Au Bénin, il est bien possible de faire des transactions, des achats avec des cartes bancaires et prépayées. Cependant, c’est sans compter avec les difficultés de connexion, la méfiance des uns et l’attachement à la monnaie fiduciaire des autres.
Les banques installées au Bénin ont beau vanter les avantages des produits de la monétique, l’affluence est encore remarquable aux différents guichets. Les samedis et les jours fériés sont connus pour être des plus passionnants pour les clients, à l’instar de Gérald, le 03 octobre dernier, dans une agence de banque dans la zone commerciale de Ganhi. Impatient, l’agent de sécurité des lieux a dû le calmer par deux fois dans l’intervalle d’une demi-heure, avant qu’il ne fasse son opération. « Déjà plus de ¾ d’heure que j’attends, juste pour faire un retrait. Il paraît qu’il y a un problème de connexion. Imaginez combien de temps il me faudra encore, vu le nombre de personnes qui se retrouve devant moi. Ce n’est pas sérieux », se plaint-il. Pourtant, juste avec une carte bancaire ou par téléphone, ce qui s’apparente à un calvaire d’une heure, devient une formalité de quelques minutes. « Je suis habitué à utiliser ma carte et c’est plus facile. Je ne me rends au guichet que si le distributeur est hors service », déclare Ulrich Agoy.

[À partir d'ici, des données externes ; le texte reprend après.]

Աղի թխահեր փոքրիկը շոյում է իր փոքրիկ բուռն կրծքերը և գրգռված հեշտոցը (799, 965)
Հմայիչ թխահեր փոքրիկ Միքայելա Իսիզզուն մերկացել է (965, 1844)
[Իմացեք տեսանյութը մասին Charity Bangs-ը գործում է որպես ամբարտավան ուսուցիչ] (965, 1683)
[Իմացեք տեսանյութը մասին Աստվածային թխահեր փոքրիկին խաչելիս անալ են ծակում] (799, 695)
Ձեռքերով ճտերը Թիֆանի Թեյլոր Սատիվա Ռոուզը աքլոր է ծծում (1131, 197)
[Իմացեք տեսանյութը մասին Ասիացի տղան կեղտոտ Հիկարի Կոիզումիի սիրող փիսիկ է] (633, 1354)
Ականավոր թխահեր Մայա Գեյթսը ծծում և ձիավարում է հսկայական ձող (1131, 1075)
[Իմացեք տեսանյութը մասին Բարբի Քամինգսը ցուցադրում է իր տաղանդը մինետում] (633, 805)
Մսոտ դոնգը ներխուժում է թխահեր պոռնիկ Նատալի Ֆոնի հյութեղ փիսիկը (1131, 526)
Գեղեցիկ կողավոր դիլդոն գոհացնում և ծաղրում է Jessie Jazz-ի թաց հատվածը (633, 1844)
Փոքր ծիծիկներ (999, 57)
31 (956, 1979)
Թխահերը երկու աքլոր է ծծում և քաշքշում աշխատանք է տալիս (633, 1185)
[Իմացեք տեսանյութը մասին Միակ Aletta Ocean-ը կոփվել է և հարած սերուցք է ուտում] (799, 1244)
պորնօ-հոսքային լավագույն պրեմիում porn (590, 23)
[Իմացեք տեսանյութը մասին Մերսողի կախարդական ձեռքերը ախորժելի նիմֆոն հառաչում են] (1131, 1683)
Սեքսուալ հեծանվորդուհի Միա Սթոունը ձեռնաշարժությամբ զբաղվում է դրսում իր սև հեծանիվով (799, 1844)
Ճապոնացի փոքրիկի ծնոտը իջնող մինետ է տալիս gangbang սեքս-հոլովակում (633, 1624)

Ces moyens électroniques permettant l’automatisation des opérations bancaires entrent de plus en plus dans la politique de marketing des banques et sont recommandés aux clients. « La monétique garantit la rapidité, la sécurité et la discrétion. Mieux, les achats au supermarché et au restaurant peuvent être directement débités du compte », souligne Radi Hounsonlon, Ingénieur des télécommunications, spécialiste de la monétique. Cependant, il faudra bien plus d’arguments pour convaincre la plupart des béninois qui considèrent encore l’informatique comme la Magie du blanc ou qui ne sont rassurés que quand ils voient clairement leur argent et peuvent facilement le toucher. « Votre affaire de carte bancaire ou je ne sais quoi ; qui ne permet pas de toucher mon agent, ne m’intéresse pas », ironise dame Sèssinon, une grossiste à Tokpa.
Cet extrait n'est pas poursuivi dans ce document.